WORK TO COMPLETE: In your answer, print every record exactly as it is written.

[Records excerpted from a collection]
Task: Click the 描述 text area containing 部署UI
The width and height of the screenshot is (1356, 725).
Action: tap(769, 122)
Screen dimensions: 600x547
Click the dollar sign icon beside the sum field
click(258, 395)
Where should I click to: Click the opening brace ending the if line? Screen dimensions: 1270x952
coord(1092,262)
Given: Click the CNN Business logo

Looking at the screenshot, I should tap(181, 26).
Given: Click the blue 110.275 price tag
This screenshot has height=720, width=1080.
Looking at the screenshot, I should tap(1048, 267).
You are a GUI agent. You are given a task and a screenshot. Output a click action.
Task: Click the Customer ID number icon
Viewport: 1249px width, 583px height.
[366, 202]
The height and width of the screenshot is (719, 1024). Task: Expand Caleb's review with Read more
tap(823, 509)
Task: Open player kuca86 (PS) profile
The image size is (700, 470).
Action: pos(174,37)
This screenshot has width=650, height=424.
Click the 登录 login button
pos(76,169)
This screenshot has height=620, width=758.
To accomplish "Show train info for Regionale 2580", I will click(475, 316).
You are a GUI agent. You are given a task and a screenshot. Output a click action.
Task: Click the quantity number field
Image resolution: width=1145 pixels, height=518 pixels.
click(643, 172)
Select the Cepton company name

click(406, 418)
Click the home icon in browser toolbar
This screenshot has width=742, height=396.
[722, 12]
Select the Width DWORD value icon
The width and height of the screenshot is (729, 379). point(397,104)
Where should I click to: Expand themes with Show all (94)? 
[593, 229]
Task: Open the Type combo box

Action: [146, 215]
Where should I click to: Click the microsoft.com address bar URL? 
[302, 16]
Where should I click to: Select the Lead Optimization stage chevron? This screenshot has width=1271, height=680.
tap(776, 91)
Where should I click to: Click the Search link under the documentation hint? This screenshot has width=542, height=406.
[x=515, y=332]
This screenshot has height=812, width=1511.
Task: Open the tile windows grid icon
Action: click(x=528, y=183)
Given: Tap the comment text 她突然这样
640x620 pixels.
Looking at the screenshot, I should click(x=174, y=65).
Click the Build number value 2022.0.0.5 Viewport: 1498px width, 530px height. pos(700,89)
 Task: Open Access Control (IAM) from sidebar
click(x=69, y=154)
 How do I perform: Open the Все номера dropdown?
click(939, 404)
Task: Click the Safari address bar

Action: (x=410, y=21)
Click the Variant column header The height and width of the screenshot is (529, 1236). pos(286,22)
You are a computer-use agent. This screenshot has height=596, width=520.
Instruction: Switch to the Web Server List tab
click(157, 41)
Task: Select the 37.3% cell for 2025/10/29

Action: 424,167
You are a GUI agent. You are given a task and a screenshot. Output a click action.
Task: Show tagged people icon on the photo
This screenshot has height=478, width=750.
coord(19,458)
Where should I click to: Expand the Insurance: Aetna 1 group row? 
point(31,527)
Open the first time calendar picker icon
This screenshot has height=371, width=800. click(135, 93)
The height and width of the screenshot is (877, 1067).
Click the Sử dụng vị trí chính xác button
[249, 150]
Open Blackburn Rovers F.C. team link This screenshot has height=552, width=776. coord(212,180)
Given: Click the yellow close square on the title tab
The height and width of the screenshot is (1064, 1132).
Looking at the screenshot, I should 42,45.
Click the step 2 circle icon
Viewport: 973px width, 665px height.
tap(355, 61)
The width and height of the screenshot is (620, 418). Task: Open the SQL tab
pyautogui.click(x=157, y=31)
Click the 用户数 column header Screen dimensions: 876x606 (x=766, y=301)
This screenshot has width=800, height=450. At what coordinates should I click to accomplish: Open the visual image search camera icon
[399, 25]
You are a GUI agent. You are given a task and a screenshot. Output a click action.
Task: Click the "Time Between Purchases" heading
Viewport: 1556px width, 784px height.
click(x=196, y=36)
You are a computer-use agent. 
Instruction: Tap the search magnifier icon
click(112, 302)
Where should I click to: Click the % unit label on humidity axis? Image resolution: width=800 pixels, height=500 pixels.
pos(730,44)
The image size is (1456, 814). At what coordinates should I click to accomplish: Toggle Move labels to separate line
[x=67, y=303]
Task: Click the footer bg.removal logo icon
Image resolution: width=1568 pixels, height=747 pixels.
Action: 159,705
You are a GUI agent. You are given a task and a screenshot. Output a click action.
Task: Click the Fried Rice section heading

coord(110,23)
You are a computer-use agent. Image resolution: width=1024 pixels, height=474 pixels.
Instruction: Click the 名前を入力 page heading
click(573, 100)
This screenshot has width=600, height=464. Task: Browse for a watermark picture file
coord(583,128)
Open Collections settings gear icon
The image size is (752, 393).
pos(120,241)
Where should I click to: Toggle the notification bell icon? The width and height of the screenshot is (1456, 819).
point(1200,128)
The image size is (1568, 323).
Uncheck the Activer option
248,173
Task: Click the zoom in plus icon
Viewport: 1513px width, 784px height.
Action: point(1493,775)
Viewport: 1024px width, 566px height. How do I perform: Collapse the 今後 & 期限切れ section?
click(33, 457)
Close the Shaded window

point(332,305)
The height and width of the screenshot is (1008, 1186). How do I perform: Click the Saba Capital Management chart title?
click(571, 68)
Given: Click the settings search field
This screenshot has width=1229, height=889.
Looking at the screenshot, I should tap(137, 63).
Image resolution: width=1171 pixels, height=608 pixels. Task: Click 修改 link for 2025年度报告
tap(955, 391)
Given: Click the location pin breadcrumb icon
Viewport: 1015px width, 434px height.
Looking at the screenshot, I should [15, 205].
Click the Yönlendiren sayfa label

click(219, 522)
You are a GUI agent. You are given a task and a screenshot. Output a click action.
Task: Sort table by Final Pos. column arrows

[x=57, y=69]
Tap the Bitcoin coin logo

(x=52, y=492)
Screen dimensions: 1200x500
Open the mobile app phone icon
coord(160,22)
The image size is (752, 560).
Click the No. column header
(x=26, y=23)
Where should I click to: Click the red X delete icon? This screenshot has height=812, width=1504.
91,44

TASK RESULT:
Task: Click the 描述 text area containing 部署UI
The width and height of the screenshot is (1356, 725).
Action: tap(769, 122)
Screen dimensions: 600x547
Click the dollar sign icon beside the sum field
click(258, 395)
Where should I click to: Click the opening brace ending the if line? Screen dimensions: 1270x952
coord(1092,262)
Given: Click the CNN Business logo

Looking at the screenshot, I should tap(181, 26).
Given: Click the blue 110.275 price tag
This screenshot has height=720, width=1080.
Looking at the screenshot, I should tap(1048, 267).
You are a GUI agent. You are given a task and a screenshot. Output a click action.
Task: Click the Customer ID number icon
Viewport: 1249px width, 583px height.
[366, 202]
The height and width of the screenshot is (719, 1024). Task: Expand Caleb's review with Read more
tap(823, 509)
Task: Open player kuca86 (PS) profile
The image size is (700, 470).
Action: pos(174,37)
This screenshot has width=650, height=424.
Click the 登录 login button
pos(76,169)
This screenshot has height=620, width=758.
To accomplish "Show train info for Regionale 2580", I will click(475, 316).
You are a GUI agent. You are given a task and a screenshot. Output a click action.
Task: Click the quantity number field
Image resolution: width=1145 pixels, height=518 pixels.
click(643, 172)
Select the Cepton company name

click(406, 418)
Click the home icon in browser toolbar
This screenshot has width=742, height=396.
[722, 12]
Select the Width DWORD value icon
The width and height of the screenshot is (729, 379). point(397,104)
Where should I click to: Expand themes with Show all (94)? 
[593, 229]
Task: Open the Type combo box

Action: [146, 215]
Where should I click to: Click the microsoft.com address bar URL? 
[302, 16]
Where should I click to: Select the Lead Optimization stage chevron? This screenshot has width=1271, height=680.
tap(776, 91)
Where should I click to: Click the Search link under the documentation hint? This screenshot has width=542, height=406.
[x=515, y=332]
This screenshot has height=812, width=1511.
Task: Open the tile windows grid icon
Action: click(x=528, y=183)
Given: Tap the comment text 她突然这样
640x620 pixels.
Looking at the screenshot, I should click(x=174, y=65).
Click the Build number value 2022.0.0.5 Viewport: 1498px width, 530px height. pos(700,89)
 Task: Open Access Control (IAM) from sidebar
click(x=69, y=154)
 How do I perform: Open the Все номера dropdown?
click(939, 404)
Task: Click the Safari address bar

Action: (x=410, y=21)
Click the Variant column header The height and width of the screenshot is (529, 1236). pos(286,22)
You are a computer-use agent. This screenshot has height=596, width=520.
Instruction: Switch to the Web Server List tab
click(157, 41)
Task: Select the 37.3% cell for 2025/10/29

Action: 424,167
You are a GUI agent. You are given a task and a screenshot. Output a click action.
Task: Show tagged people icon on the photo
This screenshot has height=478, width=750.
coord(19,458)
Where should I click to: Expand the Insurance: Aetna 1 group row? 
point(31,527)
Open the first time calendar picker icon
This screenshot has height=371, width=800. click(135, 93)
The height and width of the screenshot is (877, 1067).
Click the Sử dụng vị trí chính xác button
[249, 150]
Open Blackburn Rovers F.C. team link This screenshot has height=552, width=776. coord(212,180)
Given: Click the yellow close square on the title tab
The height and width of the screenshot is (1064, 1132).
Looking at the screenshot, I should 42,45.
Click the step 2 circle icon
Viewport: 973px width, 665px height.
tap(355, 61)
The width and height of the screenshot is (620, 418). Task: Open the SQL tab
pyautogui.click(x=157, y=31)
Click the 用户数 column header Screen dimensions: 876x606 (x=766, y=301)
This screenshot has width=800, height=450. At what coordinates should I click to accomplish: Open the visual image search camera icon
[399, 25]
You are a GUI agent. You are given a task and a screenshot. Output a click action.
Task: Click the "Time Between Purchases" heading
Viewport: 1556px width, 784px height.
click(x=196, y=36)
You are a computer-use agent. 
Instruction: Tap the search magnifier icon
click(112, 302)
Where should I click to: Click the % unit label on humidity axis? Image resolution: width=800 pixels, height=500 pixels.
pos(730,44)
The image size is (1456, 814). At what coordinates should I click to accomplish: Toggle Move labels to separate line
[x=67, y=303]
Task: Click the footer bg.removal logo icon
Image resolution: width=1568 pixels, height=747 pixels.
Action: 159,705
You are a GUI agent. You are given a task and a screenshot. Output a click action.
Task: Click the Fried Rice section heading

coord(110,23)
You are a computer-use agent. Image resolution: width=1024 pixels, height=474 pixels.
Instruction: Click the 名前を入力 page heading
click(573, 100)
This screenshot has width=600, height=464. Task: Browse for a watermark picture file
coord(583,128)
Open Collections settings gear icon
The image size is (752, 393).
pos(120,241)
Where should I click to: Toggle the notification bell icon? The width and height of the screenshot is (1456, 819).
point(1200,128)
The image size is (1568, 323).
Uncheck the Activer option
248,173
Task: Click the zoom in plus icon
Viewport: 1513px width, 784px height.
Action: point(1493,775)
Viewport: 1024px width, 566px height. How do I perform: Collapse the 今後 & 期限切れ section?
click(33, 457)
Close the Shaded window

point(332,305)
The height and width of the screenshot is (1008, 1186). How do I perform: Click the Saba Capital Management chart title?
click(571, 68)
Given: Click the settings search field
This screenshot has width=1229, height=889.
Looking at the screenshot, I should tap(137, 63).
Image resolution: width=1171 pixels, height=608 pixels. Task: Click 修改 link for 2025年度报告
tap(955, 391)
Given: Click the location pin breadcrumb icon
Viewport: 1015px width, 434px height.
Looking at the screenshot, I should [15, 205].
Click the Yönlendiren sayfa label

click(219, 522)
You are a GUI agent. You are given a task and a screenshot. Output a click action.
Task: Sort table by Final Pos. column arrows

[x=57, y=69]
Tap the Bitcoin coin logo

(x=52, y=492)
Screen dimensions: 1200x500
Open the mobile app phone icon
coord(160,22)
The image size is (752, 560).
Click the No. column header
(x=26, y=23)
Where should I click to: Click the red X delete icon? This screenshot has height=812, width=1504.
91,44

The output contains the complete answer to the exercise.